7. Originally Posted by clic-clac
Hi ThePerfectHacker,
how do you prove the irreducibility of that polynomial?
If you use the rational zeros theorem you will realize it has no zeros. Therefore, if this polynomial is reducible then it means $f(x) = (x^2+ax+b)(x^3+cx^2+dx+e)$ where $a,b,c,d,e\in \mathbb{Z}$. Expand RHS and compare coefficients and show that is impossible. This is a really painful way of proving irreducibility! Here is an easier way. Replace $x$ by $x+3$ and then $f(x+3) = x^5+15x^4+85x^3+225x^2+275x+105$. Now apply Einsteinstein irreducibility test with $p=5$.
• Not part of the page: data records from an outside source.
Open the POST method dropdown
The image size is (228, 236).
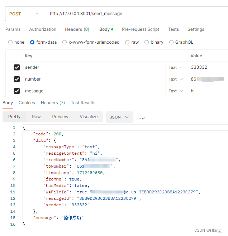(x=24, y=14)
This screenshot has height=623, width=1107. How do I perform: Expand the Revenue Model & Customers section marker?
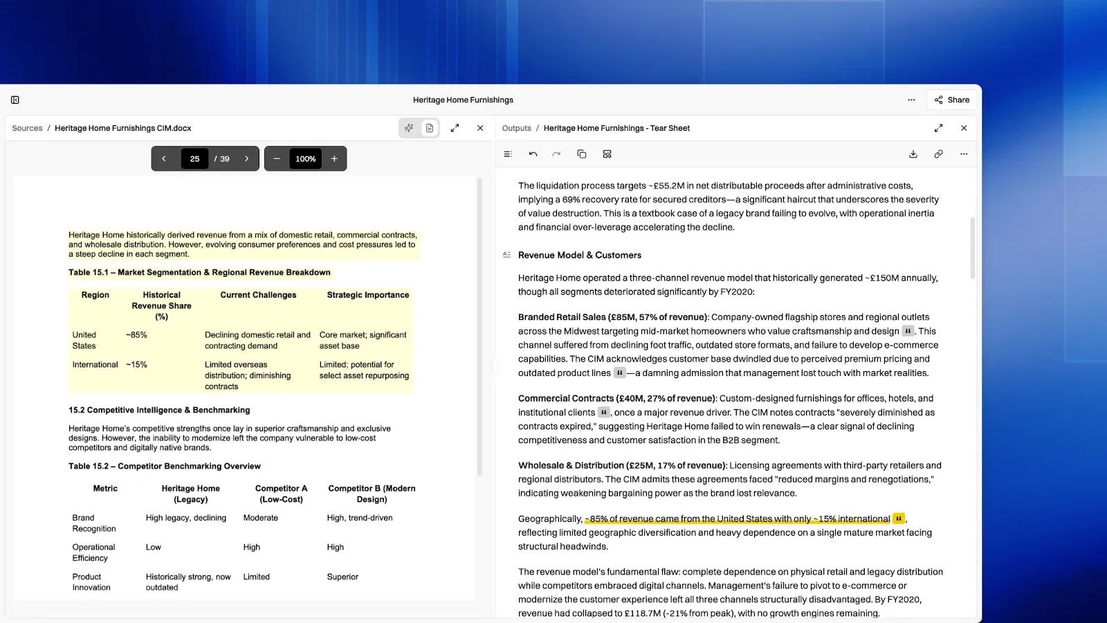[506, 255]
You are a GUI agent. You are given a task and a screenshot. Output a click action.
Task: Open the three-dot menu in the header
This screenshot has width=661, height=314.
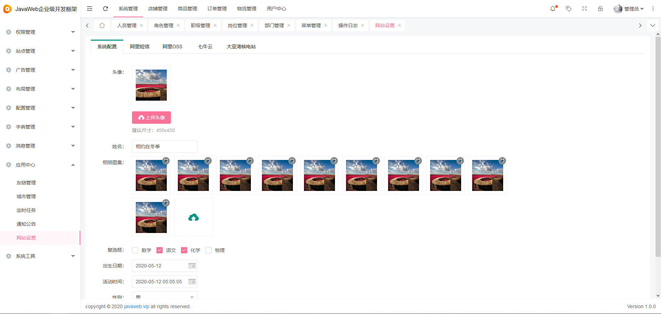click(x=653, y=8)
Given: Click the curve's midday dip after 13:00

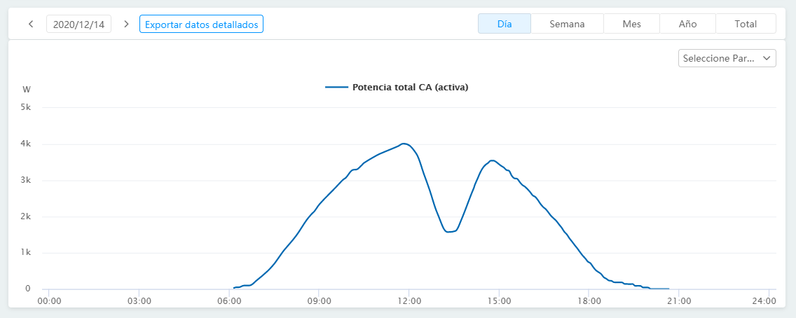Looking at the screenshot, I should [x=450, y=231].
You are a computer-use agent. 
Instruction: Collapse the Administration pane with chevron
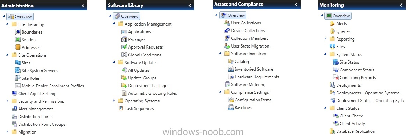(x=83, y=6)
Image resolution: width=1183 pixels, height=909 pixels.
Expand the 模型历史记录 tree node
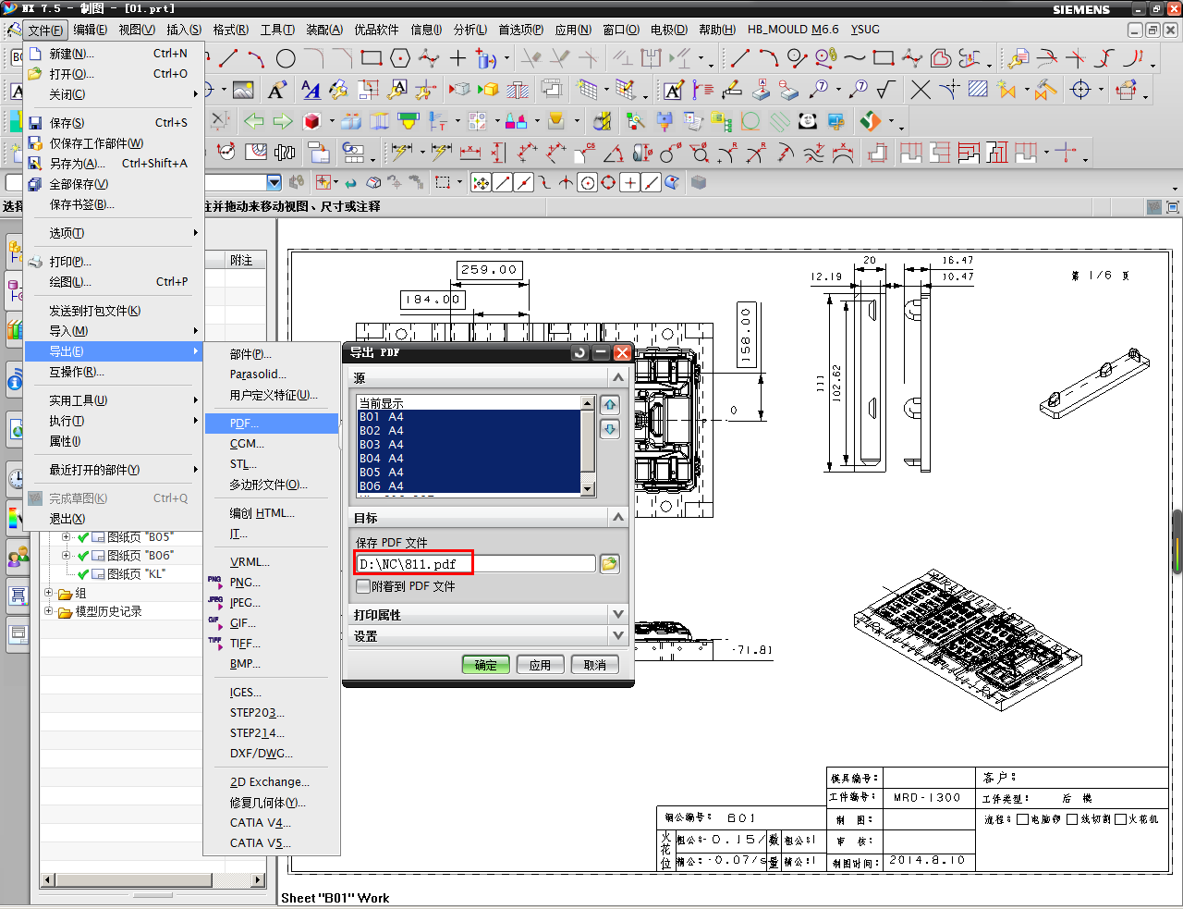49,611
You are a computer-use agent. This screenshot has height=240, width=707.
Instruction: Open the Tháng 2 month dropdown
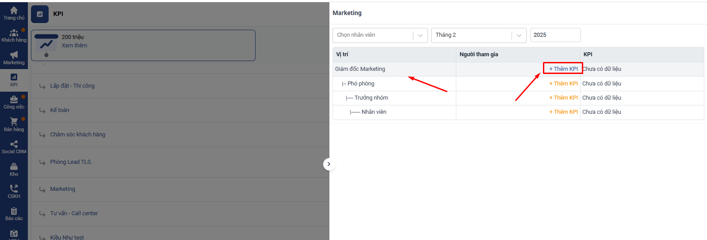[x=478, y=35]
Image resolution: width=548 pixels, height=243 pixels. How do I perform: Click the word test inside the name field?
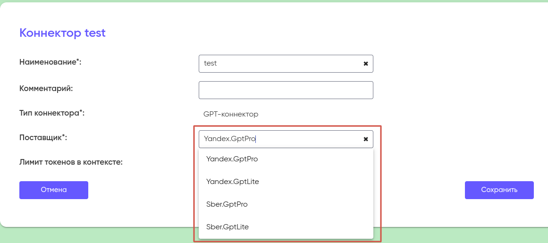click(x=210, y=63)
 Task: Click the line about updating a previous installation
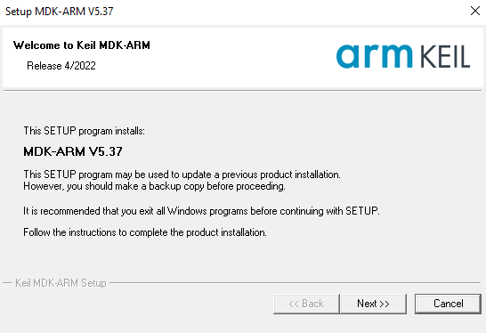click(182, 175)
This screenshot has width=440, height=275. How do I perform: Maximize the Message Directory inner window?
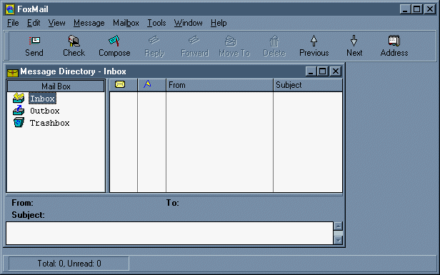[x=323, y=71]
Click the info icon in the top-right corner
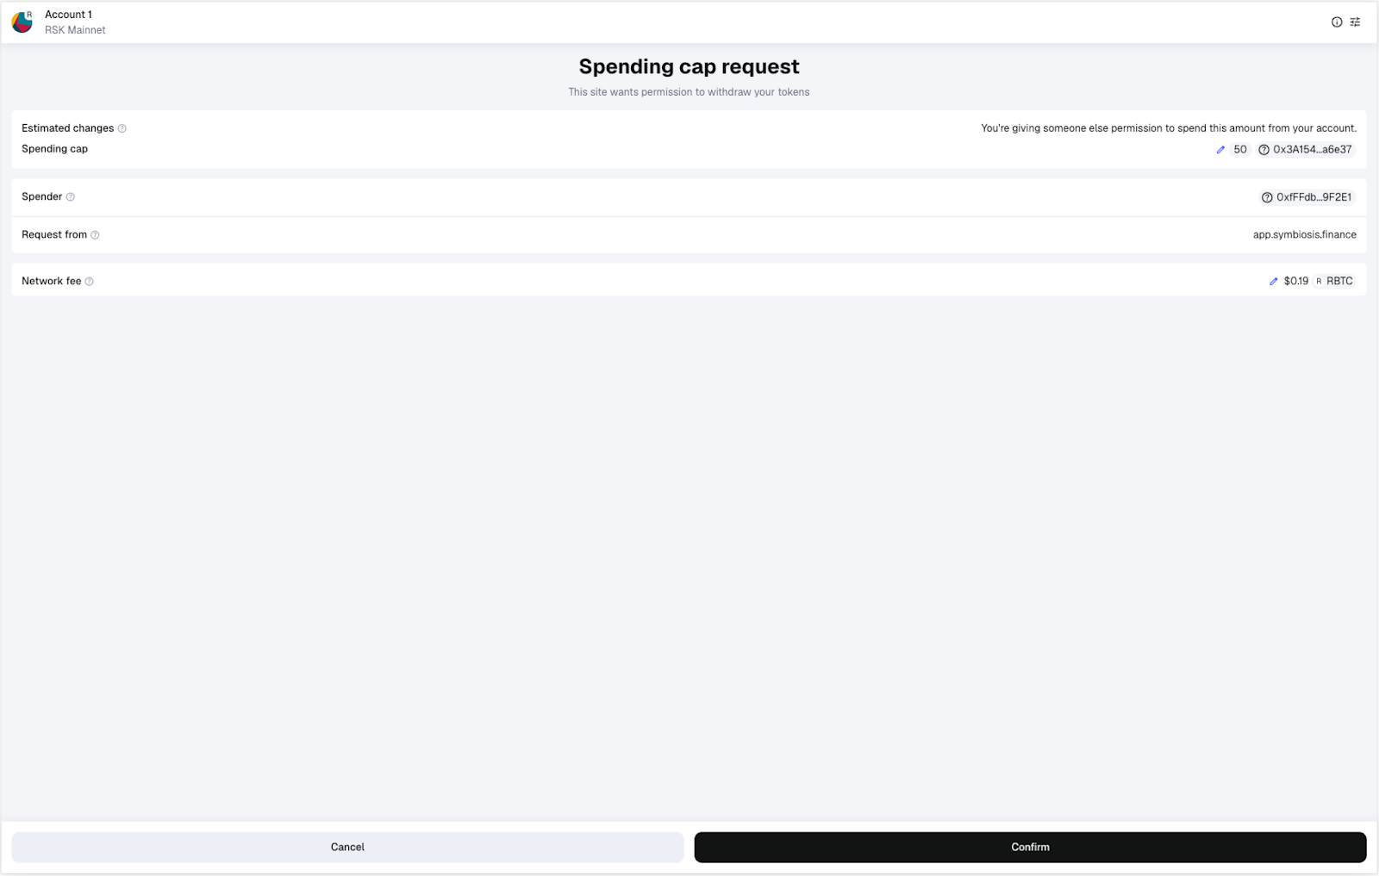Image resolution: width=1379 pixels, height=876 pixels. tap(1335, 22)
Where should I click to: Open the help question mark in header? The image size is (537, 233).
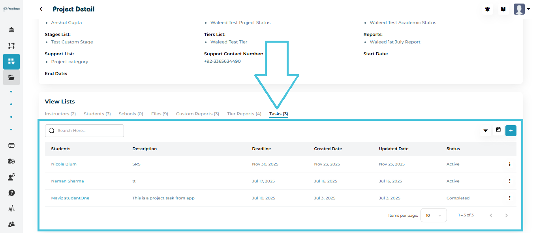[x=503, y=9]
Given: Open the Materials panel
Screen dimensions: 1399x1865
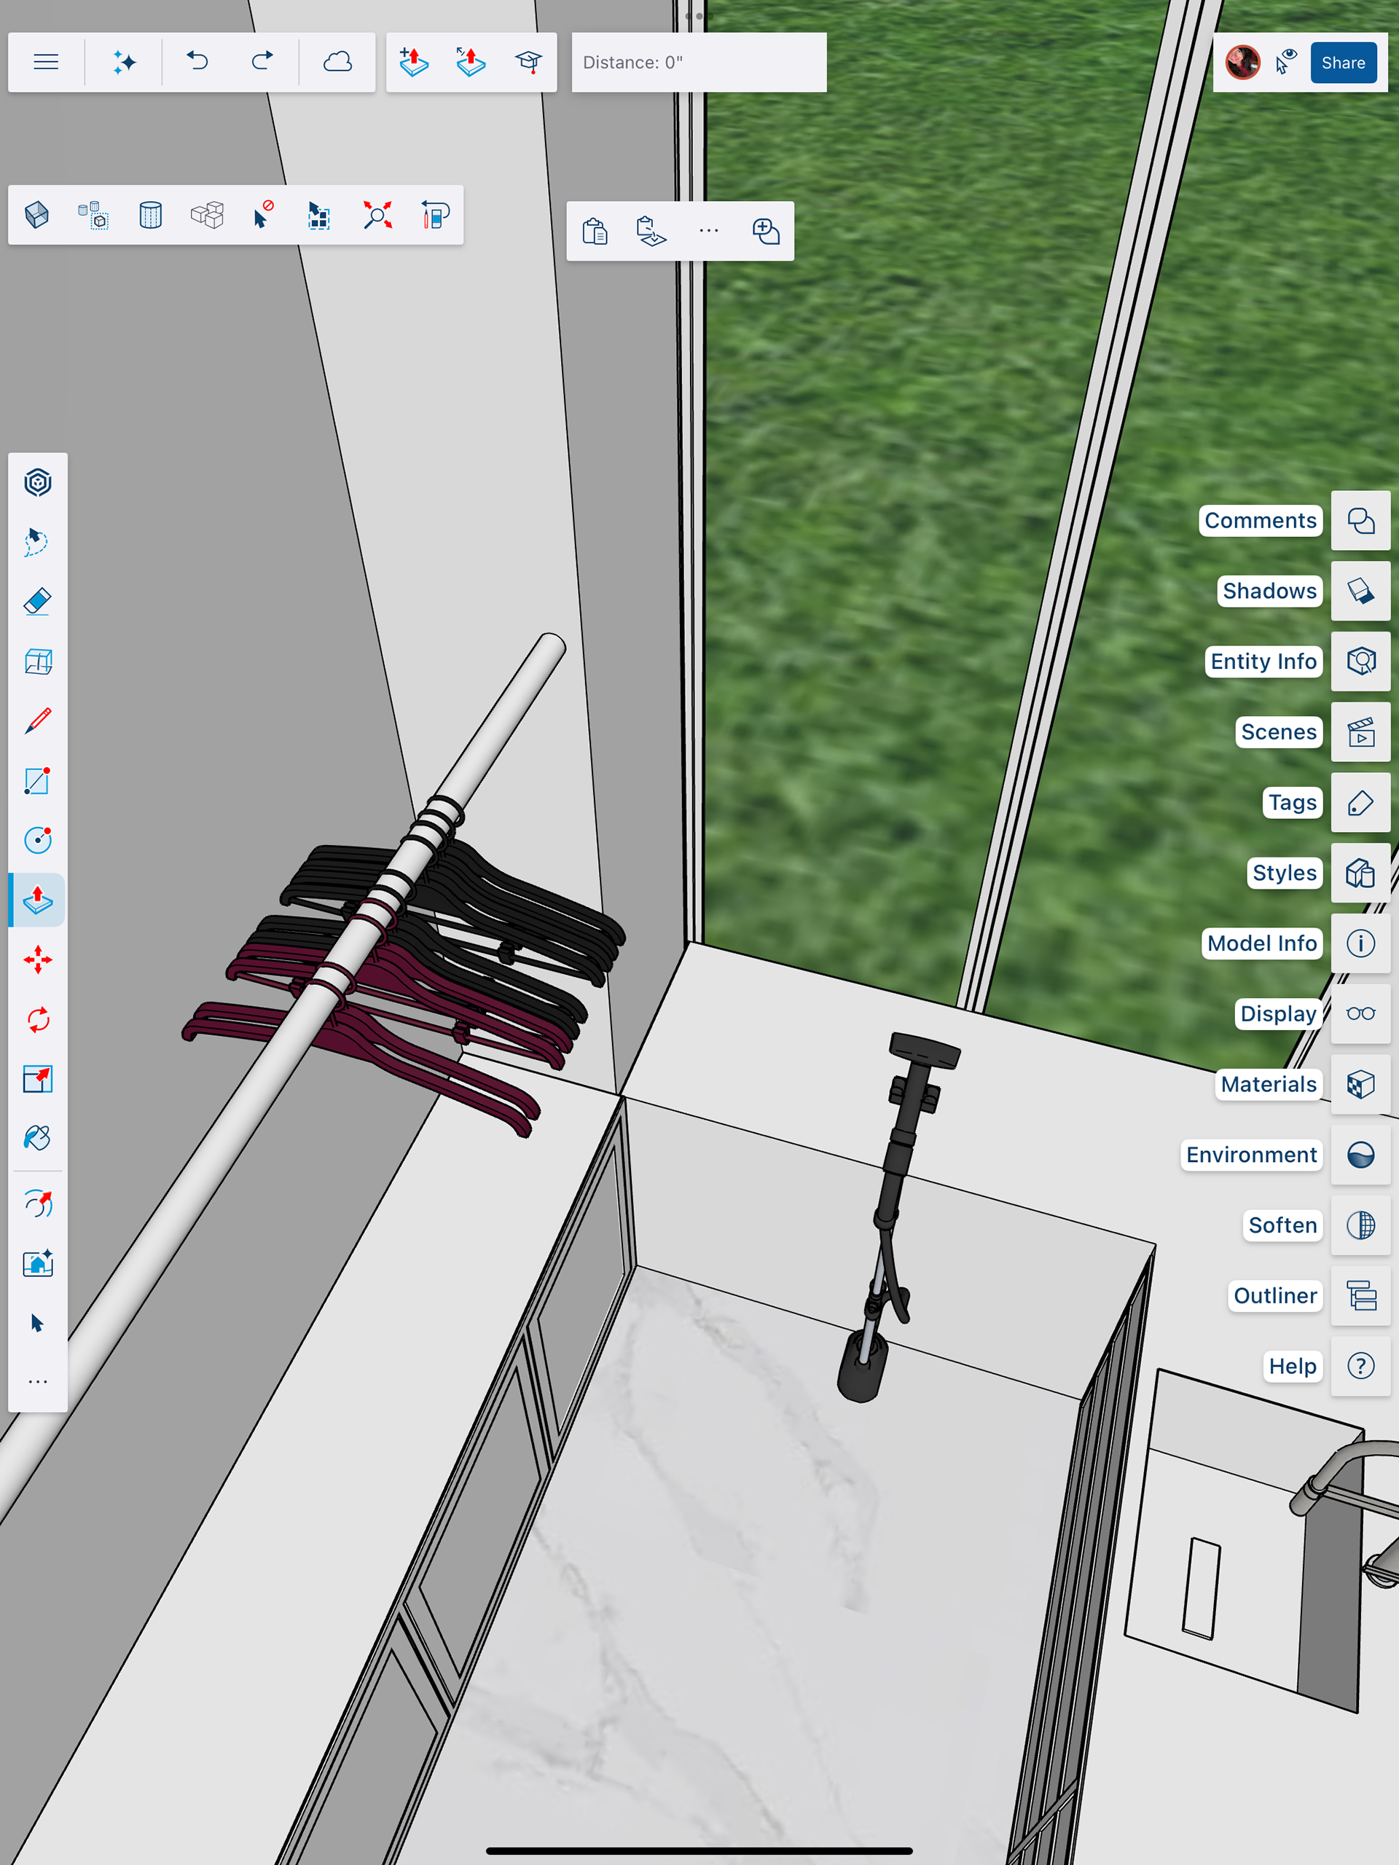Looking at the screenshot, I should coord(1359,1084).
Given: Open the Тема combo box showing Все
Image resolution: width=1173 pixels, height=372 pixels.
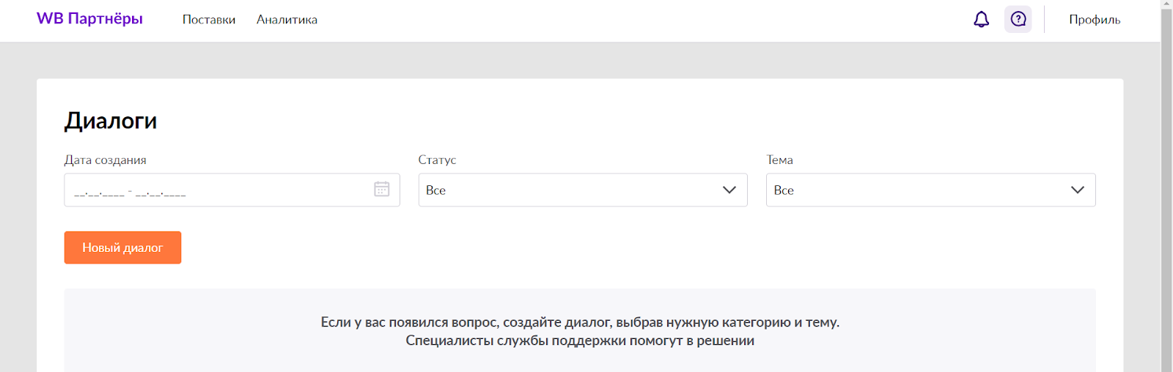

Originally Posted by Moo Princess
Hello,

I know nothing of Galois theory, so I'm not too sure you're looking for rational solutions, real solutions, or complex solutions... (my guess goes for rational zeroes ^^)

Anyway, this may help : The Rational Roots Test
I do not want to be insulting, but how many times do I have to tell you that not having zeros does not imply irreducibility! I think that is my third time telling you this already.

Stupid me >< I always miss that !

8. Hopefully there was another proof than the painful one... Nice!

9. The easiest way to show that f is irreducible is by using Eisenstein's Criterion at f(x-2) with p=5.